Şafii (Allah'ın rahmeti ona olsun) dedi ki: Öpmenin şehvetini harekete getirdiği kimseye öpmeyi mekruh görürüm. Bununla birlikte bunu yaparsa, orucu bozulmaz. Bundan dolayı şehveti harekete geçmiyorsa, onun için öpmekte bir sakınca yoktur. Her iki durumda da nefsine hakim olup öpmemesi daha faziletlidir, çünkü şehvete engelolmanın karşılığında yüce Allah'ın sevap vermesi umulur.

 

Şafii (Allah'ın rahmeti ona olsun) dedi ki: Bizim 'orucu bozulmaz' deyişimizin sebebi şudur: Öpmek eğer orucunu bozsaydı, Rasulullah (s.a.v.) da öpmezdi, İbn Abbas ve başkaları da buna ruhsat vermezdi, tıpkı orucu bozan diğer şeylere ruhsat vermedikleri gibi. Onlar bu hususta orucun bu işi yapmasına iten şehveti de şehvetin olmamasını da dikkate almamışlardır.

 

[921] Şafii (Allah'ın rahmeti ona olsun) dedi ki: Bize Malik, Hişam b. Urve'den haber verdi.

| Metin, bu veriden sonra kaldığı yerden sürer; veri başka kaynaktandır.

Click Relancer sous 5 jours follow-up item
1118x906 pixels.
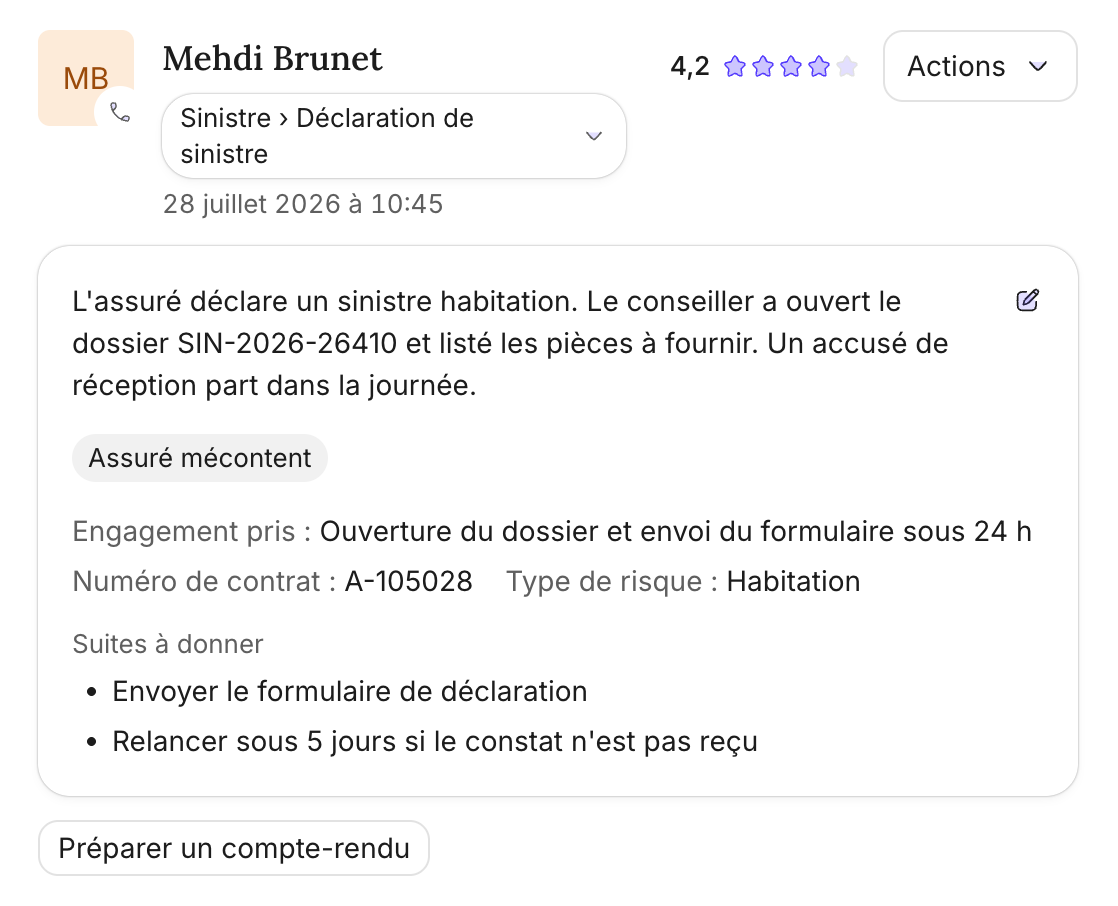[x=435, y=741]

O, babasından o, Aişe'den şöyle dediğini rivayet etti: Şüphesiz Rasulullah (s.a.v.) oruçlu olduğu halde zevcelerinden birilerini öperdi, sonra da gülerdi.

 

[922] Şafii (Allah'ın rahmeti ona olsun) dedi ki: Bize Malik'in haber verdiğine göre, Aişe bunu söyleyince şöyle derdi: Hanginiz Rasulullah (s.a.v.)'ın kendisini tutabildiğinden daha fazla kendisini tutabilir ki?

 

[923] Şafii dedi ki: Bize Malik, Hişam b. Urve'den haber verdi. O, babasından şöyle dediğini rivayet etti: Ben, öpmenin hayra çağırdığı görüşünde değilim. 

 

[924] Şafii dedi ki: Bize Malik, Zeyd b. Eslemden haber verdi. Onun, Ata b. Yesar'dan rivayet ettiğine göre, İbn Abbas'a oruç tutanın öpmesine dair soru soruldu. O, yaşlı kimseye bu hususta ruhsat verdi, genç için mekruh gördüğünü ifade etti.

 

Şafii dedi ki: Bu bana göre -elbette Allah en iyi bilendir- açıkladığım şekildedir ve bu, onların aralarındaki bir görüş ayrılığı değildir, fakat bu hususta ihtiyata dikkat edilmelidir ki, şehvetinin etkisinde kalarak cimaya kadar yahut kendisinden bir şeyler aktığını görecek veya zannedecek kadar ileri gitmesin.